Pada praktikum kali ini menggunakan media PDA (Potato Dextrose

Agar), yaitu medium yang digunakan untuk mengembangbiakkan jamur secara

umum. Media PDA mengandung nutrisi-nutrisi yang dibutuhkan untuk

pertumbuhan jamur. Sedangan untuk mengembangbiakkan bakteri secara umum

biasanya digunakan media NA (Natrium Agar).

Untuk mengamati jamur di laboratorium kita harus dapat

menumbuhkannya dalam biakan murni. Untuk dapat melakukan hal ini, haruslah

dimengerti jenis-jenis nutrient yang di peruntukkan pada jamur dan juga macam

lingkungan fisik yang menyediakan kondisi optimum bagi pertumbuhannya.

(Pelczar, 1986).

Media pertumbuhan mikroorganisme adalah suatu bahan yang terdiri dari

campuran zat-zat makanan (nutrisi) yang diperlukan mikroorganisme untuk

pertumbuhannya.
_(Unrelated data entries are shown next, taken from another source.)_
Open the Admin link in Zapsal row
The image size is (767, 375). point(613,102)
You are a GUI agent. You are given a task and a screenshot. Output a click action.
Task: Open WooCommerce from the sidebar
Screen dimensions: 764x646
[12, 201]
Mikroorganisme memanfaatkan nutrisi media berupa molekul-

molekul kecil yang dirakit untuk menyusun komponen sel. Dengan media

pertumbuhan dapat dilakukan isolat mikroorganisme menjadi kultur murni dan

juga memanipulasi komposisi media pertumbuhannya (Pradhika, 2008).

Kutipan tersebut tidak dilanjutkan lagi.